Moving teaching online, either partially (blended learning) or fully (distance learning), opens up educational opportunities for many students.

Online teaching should not be constrained by technology. Nevertheless, well-functioning and appropriate use of technology is a prerequisite for modern and effective online teaching. When choosing your platforms and virtual learning environments, pay attention to accessibility and inclusion. Here, we provide a few tips for online teaching.

Sharing video content

Youtube and Microsoft Stream allow you to share video content with any student or member of staff. Putting videos in these commercial services makes them faster and more accessible. You can use the services to share videos created in most formats. Note that you can add captions / subtitles in many languages to your YouTube videos. This is an extremely useful support for hearing impaired or non-native speakers.

Virtual classrooms

There are several commercial online collaboration and communication platforms, which can be used as virtual classrooms. For example, Microsoft Teams, Microsoft Classroom, Zoom or Adobe Connect offer applications that enable users to deliver content through video, make audio calls and share documents. You can use them to record lectures or to teach tutorial / seminar sessions. Some of them allow break out rooms (e.g. Zoom, Adobe Connect) that enable to split students into smaller groups and for teamwork.

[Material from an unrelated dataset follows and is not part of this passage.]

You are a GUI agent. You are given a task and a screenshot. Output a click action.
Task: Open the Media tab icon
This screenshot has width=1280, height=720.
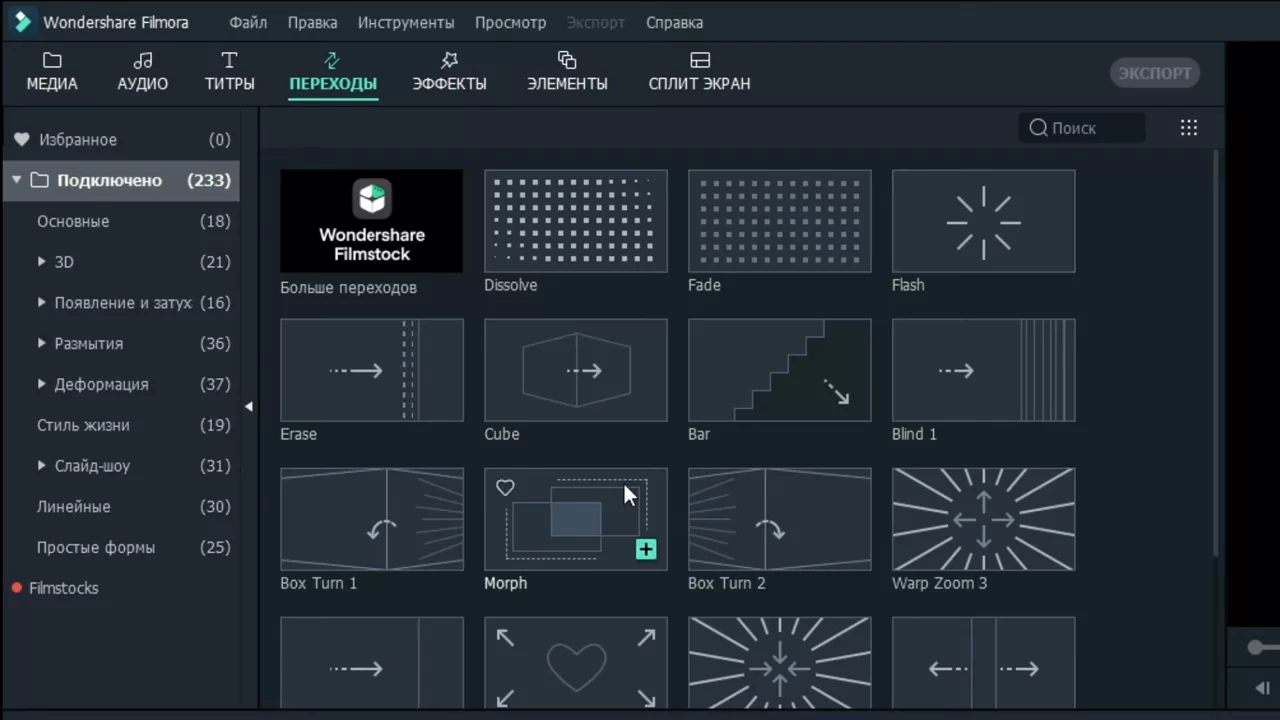(x=52, y=61)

Add audio to PowerPoint slides

PowerPoint or Keynote enable you to add interactive audio narration to each slide within your presentation, which adapts your current presentations into interactive online content.

Pre-record lectures or feedback

Technology, such as Screencast-O-Matic, allows you to record your screen with or without a webcam. You can pre-record your presentation and use the editing tools to cut, insert, add overlays and provide closed captions.